# Description of the task
Write out, word for word, every line in the data below from the one containing "Screenshot is 1470x956." to the one containing "Jongeren enthousiasmeren voor", both of them included.

- - -

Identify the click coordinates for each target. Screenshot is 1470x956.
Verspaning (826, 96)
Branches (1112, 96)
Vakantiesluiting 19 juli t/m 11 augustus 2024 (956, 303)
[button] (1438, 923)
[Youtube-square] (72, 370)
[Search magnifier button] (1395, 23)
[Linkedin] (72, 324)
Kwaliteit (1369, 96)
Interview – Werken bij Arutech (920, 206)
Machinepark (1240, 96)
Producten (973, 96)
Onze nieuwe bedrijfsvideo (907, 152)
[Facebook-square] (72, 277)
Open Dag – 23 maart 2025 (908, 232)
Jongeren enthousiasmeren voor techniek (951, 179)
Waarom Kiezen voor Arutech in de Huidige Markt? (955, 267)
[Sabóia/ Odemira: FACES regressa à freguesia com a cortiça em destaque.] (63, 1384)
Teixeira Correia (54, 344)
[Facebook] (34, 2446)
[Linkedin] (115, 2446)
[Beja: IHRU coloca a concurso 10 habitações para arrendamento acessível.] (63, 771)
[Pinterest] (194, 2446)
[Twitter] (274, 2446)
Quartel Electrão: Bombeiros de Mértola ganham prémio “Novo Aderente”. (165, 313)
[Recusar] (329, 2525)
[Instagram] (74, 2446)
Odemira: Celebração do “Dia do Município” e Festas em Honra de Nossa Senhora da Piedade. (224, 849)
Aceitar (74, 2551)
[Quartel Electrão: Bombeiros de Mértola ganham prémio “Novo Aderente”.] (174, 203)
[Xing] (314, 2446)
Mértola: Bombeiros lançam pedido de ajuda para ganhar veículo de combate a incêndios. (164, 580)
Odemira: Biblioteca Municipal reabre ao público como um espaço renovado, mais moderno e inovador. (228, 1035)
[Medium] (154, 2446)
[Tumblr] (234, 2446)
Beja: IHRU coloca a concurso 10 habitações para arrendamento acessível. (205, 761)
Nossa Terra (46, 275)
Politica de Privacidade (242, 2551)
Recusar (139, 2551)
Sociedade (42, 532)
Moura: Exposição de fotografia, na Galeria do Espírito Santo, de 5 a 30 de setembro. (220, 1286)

- - -

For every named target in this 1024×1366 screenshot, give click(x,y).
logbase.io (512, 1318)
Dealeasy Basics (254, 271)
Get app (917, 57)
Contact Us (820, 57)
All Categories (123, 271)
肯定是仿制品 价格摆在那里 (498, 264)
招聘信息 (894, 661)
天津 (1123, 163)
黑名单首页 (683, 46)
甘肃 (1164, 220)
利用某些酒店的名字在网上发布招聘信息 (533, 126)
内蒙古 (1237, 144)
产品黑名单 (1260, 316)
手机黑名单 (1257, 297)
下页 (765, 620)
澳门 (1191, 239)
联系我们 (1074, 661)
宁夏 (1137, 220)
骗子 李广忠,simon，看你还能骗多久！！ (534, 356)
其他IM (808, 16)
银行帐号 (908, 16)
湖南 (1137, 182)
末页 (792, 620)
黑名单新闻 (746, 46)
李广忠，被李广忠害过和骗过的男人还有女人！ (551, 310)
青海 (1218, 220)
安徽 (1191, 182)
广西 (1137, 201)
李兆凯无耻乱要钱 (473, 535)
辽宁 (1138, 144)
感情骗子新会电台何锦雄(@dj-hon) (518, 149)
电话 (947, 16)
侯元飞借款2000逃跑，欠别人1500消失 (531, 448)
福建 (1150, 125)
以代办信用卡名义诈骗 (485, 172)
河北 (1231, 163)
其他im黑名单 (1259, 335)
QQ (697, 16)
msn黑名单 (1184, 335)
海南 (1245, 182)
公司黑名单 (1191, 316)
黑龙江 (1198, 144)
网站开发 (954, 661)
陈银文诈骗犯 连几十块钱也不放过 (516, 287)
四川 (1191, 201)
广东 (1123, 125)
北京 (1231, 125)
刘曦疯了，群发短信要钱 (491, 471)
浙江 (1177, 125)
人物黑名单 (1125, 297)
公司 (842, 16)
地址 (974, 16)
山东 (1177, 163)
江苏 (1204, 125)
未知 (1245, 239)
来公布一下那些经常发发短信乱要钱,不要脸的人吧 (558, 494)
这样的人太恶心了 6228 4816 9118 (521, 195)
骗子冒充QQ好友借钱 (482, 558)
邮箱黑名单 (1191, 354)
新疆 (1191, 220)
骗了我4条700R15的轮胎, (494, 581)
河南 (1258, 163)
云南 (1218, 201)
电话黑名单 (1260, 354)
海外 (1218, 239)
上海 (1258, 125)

- - -

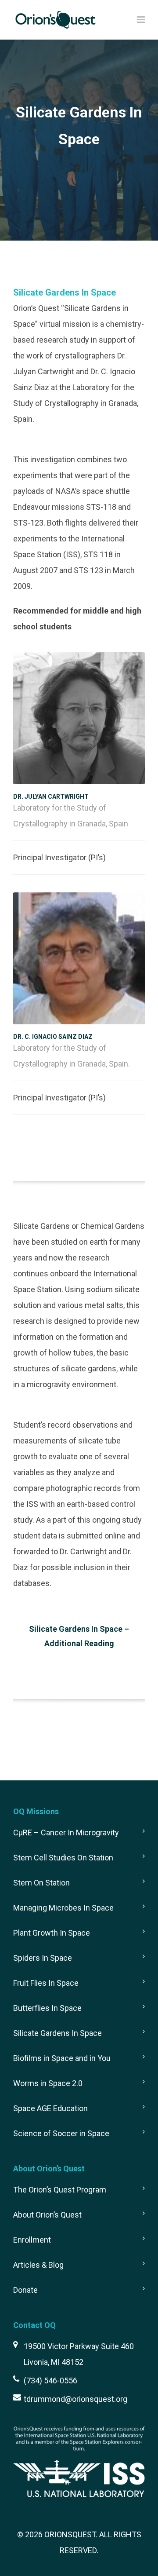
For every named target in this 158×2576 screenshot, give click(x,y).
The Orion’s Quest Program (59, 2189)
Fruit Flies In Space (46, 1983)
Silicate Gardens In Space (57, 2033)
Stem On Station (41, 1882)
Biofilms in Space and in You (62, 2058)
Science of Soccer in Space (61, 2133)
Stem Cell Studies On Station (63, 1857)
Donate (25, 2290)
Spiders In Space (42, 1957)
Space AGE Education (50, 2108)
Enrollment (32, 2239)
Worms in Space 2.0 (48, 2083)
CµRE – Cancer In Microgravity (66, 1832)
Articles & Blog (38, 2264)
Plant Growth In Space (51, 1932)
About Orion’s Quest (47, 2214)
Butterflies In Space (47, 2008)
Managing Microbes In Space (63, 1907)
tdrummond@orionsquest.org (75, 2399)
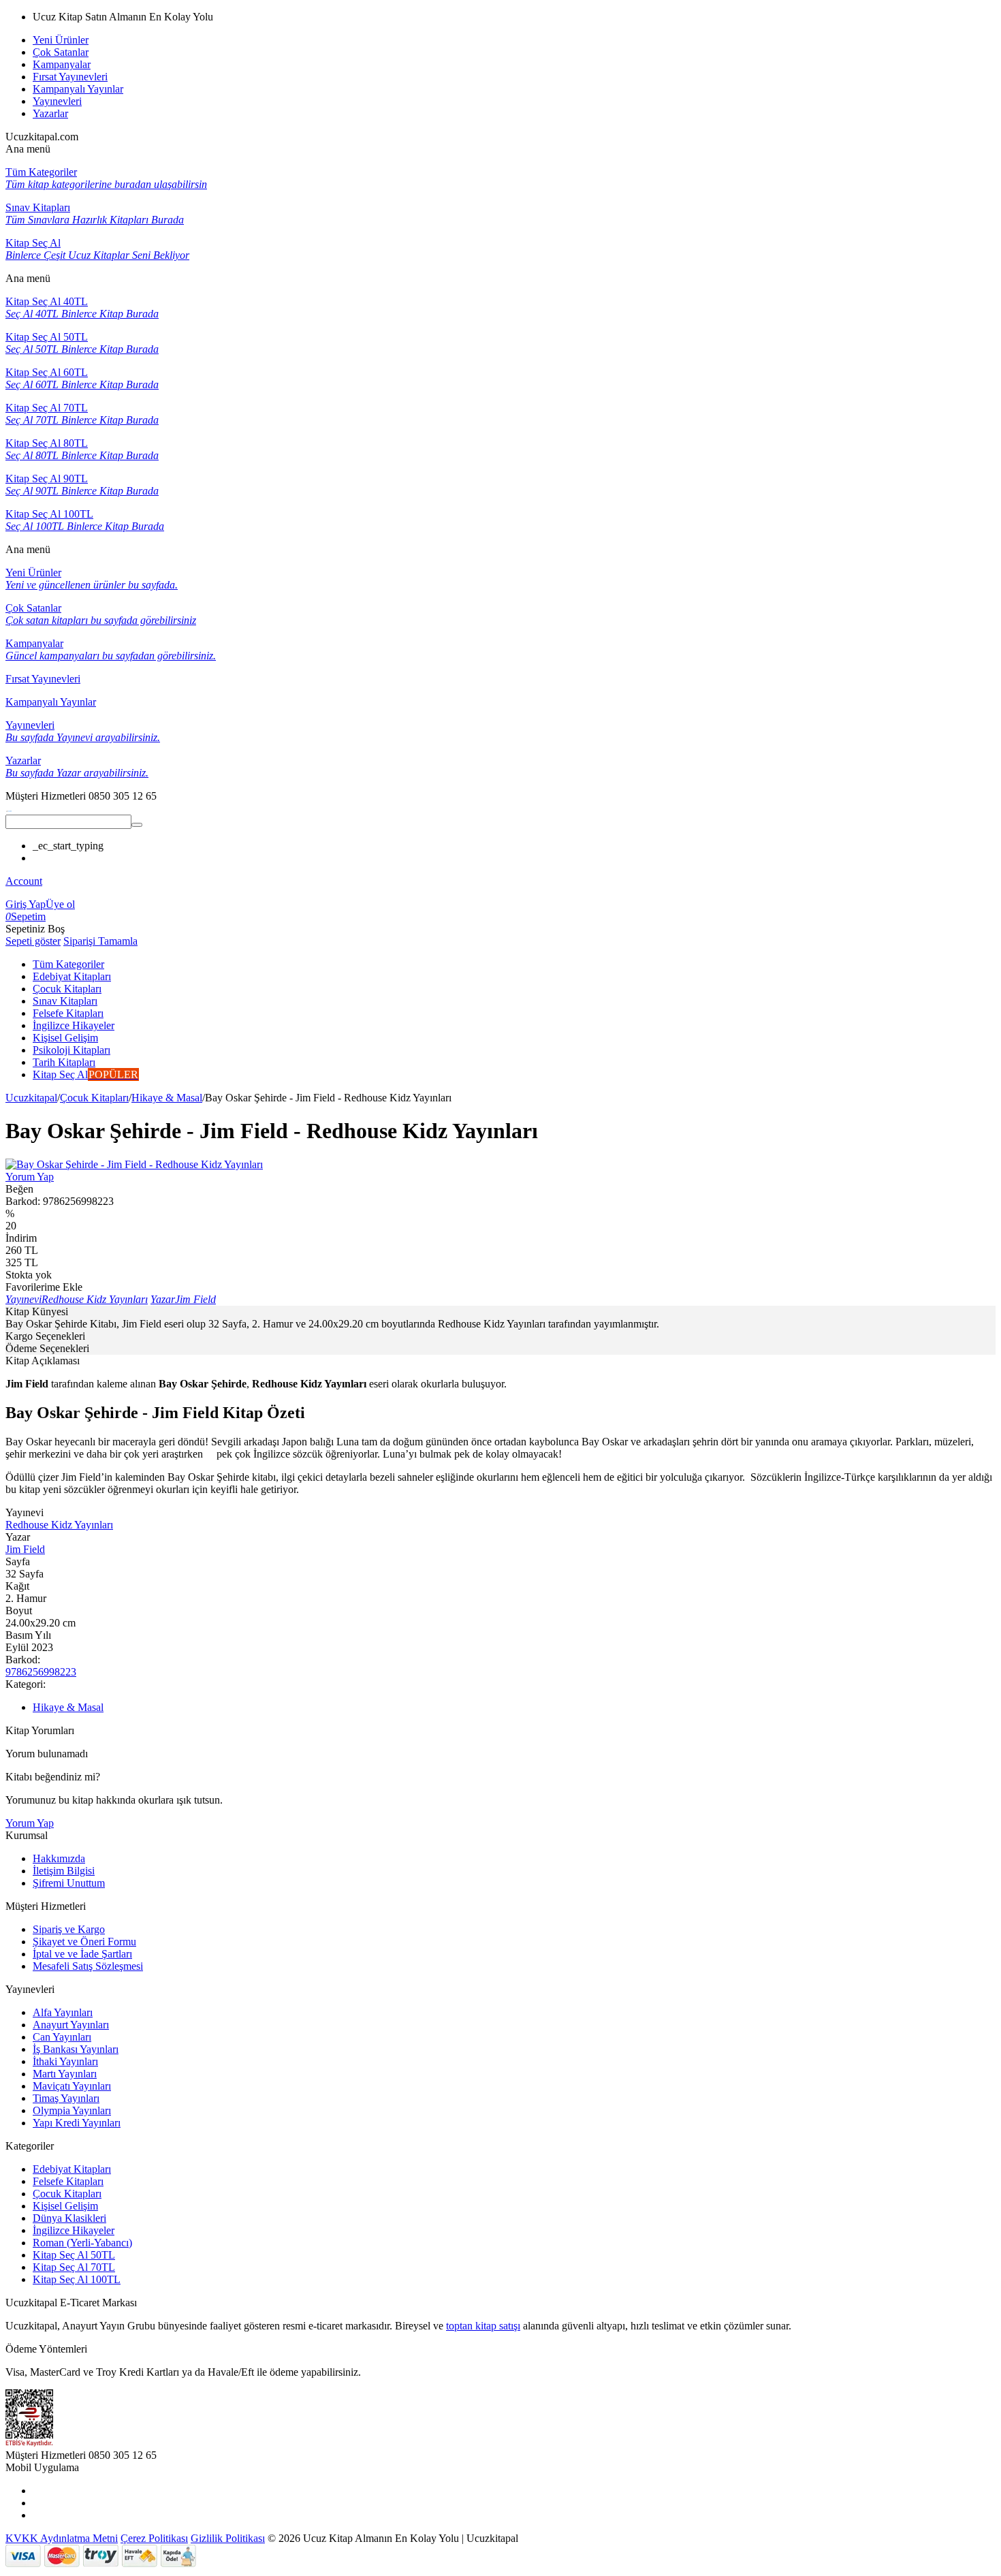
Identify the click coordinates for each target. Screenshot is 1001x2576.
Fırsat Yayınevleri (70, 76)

- - -

# Result for this exercise
Identify the click coordinates for each target. Screenshot is 1470x956.
Verspaning (826, 96)
Branches (1112, 96)
Vakantiesluiting 19 juli t/m 11 augustus 2024 (956, 303)
[button] (1438, 923)
[Youtube-square] (72, 370)
[Search magnifier button] (1395, 23)
[Linkedin] (72, 324)
Kwaliteit (1369, 96)
Interview – Werken bij Arutech (920, 206)
Machinepark (1240, 96)
Producten (973, 96)
Onze nieuwe bedrijfsvideo (907, 152)
[Facebook-square] (72, 277)
Open Dag – 23 maart 2025 (908, 232)
Jongeren enthousiasmeren voor techniek (951, 179)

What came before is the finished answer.